Point cloud registration 1-ICP algorithm principle code implementation

1. Statement:

As a beginner, I just started to contact point cloud registration. If there are any mistakes, I hope everyone can point them out. I will modify them in time and make progress together.

2. Need to know the theoretical knowledge in advance

The code only implements the theoretical part of the ICP algorithm, and other parts will be implemented later.

I am not familiar enough with the ICP algorithm, I recommend the following blogs (especially the second one):

3D point cloud registration--ICP algorithm principle and derivation- Zhihu (zhihu.com)

SLAM Frequently Asked Questions (4): Solve ICP, use SVD decomposition to get the rotation matrix | RealCat (gitee.io)

Not familiar enough with singular value decomposition, you can take a look at:

Singular value decomposition (SVD) - Zhihu (zhihu.com)

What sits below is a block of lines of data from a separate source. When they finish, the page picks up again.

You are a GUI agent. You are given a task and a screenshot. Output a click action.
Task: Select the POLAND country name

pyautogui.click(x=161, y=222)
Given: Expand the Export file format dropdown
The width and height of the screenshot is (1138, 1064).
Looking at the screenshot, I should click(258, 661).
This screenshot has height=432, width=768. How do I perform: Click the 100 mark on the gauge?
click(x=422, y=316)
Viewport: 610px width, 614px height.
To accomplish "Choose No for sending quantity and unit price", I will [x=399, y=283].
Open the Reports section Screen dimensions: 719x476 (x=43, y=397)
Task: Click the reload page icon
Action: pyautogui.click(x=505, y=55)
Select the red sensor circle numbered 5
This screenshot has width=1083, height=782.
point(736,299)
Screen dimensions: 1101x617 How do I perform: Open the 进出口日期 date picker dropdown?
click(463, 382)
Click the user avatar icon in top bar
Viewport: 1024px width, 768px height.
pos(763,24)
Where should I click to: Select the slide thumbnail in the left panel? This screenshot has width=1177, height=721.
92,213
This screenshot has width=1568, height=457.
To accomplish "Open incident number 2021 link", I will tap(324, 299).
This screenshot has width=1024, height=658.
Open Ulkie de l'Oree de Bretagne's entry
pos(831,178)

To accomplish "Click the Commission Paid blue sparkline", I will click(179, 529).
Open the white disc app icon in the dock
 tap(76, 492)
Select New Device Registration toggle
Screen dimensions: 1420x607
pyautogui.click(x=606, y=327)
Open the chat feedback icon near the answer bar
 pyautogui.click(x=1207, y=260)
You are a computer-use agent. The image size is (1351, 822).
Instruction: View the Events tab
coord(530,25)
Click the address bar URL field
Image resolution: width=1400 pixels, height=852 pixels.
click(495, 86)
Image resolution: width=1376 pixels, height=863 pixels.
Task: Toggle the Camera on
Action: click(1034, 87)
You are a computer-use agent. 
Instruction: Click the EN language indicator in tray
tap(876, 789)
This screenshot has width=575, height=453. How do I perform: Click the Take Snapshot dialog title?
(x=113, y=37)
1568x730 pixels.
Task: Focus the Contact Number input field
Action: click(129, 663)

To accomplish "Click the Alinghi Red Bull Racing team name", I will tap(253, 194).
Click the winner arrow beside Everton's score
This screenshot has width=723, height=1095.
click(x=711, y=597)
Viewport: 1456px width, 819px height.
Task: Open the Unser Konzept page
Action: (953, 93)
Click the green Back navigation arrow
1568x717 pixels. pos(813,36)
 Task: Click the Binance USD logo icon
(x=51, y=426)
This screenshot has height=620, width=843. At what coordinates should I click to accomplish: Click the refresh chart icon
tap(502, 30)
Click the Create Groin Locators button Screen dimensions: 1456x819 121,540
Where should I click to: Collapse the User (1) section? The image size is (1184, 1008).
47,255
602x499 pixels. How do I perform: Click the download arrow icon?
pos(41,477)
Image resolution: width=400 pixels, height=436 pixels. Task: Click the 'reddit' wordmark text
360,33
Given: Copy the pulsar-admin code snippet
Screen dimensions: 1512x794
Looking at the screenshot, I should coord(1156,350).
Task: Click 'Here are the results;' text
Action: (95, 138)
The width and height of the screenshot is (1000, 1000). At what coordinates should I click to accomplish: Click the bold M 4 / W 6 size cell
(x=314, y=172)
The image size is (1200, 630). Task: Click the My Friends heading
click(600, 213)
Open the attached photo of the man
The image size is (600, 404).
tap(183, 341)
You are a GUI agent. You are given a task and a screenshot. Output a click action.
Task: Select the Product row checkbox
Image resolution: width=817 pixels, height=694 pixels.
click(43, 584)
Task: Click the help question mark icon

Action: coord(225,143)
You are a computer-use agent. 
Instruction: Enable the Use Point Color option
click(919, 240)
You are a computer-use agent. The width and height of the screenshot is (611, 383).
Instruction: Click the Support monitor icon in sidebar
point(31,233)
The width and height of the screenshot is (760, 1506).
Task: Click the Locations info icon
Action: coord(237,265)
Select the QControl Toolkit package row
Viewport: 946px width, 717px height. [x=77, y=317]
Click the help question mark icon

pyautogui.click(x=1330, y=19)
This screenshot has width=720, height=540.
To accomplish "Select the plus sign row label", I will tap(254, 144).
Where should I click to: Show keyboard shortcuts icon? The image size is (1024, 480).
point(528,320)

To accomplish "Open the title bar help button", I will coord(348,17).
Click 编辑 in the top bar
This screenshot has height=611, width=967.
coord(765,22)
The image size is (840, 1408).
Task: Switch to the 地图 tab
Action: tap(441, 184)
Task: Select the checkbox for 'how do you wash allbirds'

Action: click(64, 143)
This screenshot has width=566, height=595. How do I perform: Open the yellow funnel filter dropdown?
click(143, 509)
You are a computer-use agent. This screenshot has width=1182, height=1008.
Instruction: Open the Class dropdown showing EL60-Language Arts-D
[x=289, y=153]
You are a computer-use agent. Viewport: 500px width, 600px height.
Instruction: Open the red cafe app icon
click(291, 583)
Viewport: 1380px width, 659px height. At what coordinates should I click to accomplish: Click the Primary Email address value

3. Implementation steps of ICP code algorithm

step1. Calculate the centroid of two sets of matching points, the position of each point is: { }, { }: $p_1,p_2,p_3,p_4.....$ $q_1,q_2,q_3,q_4......$

$\bar{p} =\frac{\sum_{i=0}^{n}p_i}{n}$ ， $\bar{q} =\frac{\sum_{i=0}^{n}q_i}{n}$

step2 . Get the centroid-free point set:

$x_{i}:=p_{i}-\bar{p},y_{i}=q_{i}-\bar{q},i=1,2...n$

step3 . Calculate the 3x3 proof of its singular decomposition money according to the formula:

$H = XY^{T}$

Where: X is the source point cloud matrix with the centroid removed, and Y is the target point cloud matrix with the centroid removed

step4 . Decompose S SVD 奇异值to get the rotation matrix R:

$R = VU^T$

The calculation formula of V is ( $S^TS$ a matrix composed of eigenvectors):

$V =Eigenvectors( H^TH)$

The calculation formula of U is ( $SS^T$ a matrix composed of eigenvectors):

$U = Eigenvectors(HH^T)$

step5 . Calculate the translation amount:

$t = \bar{q} -R\bar{p}$

4. Code implementation (according to step 3)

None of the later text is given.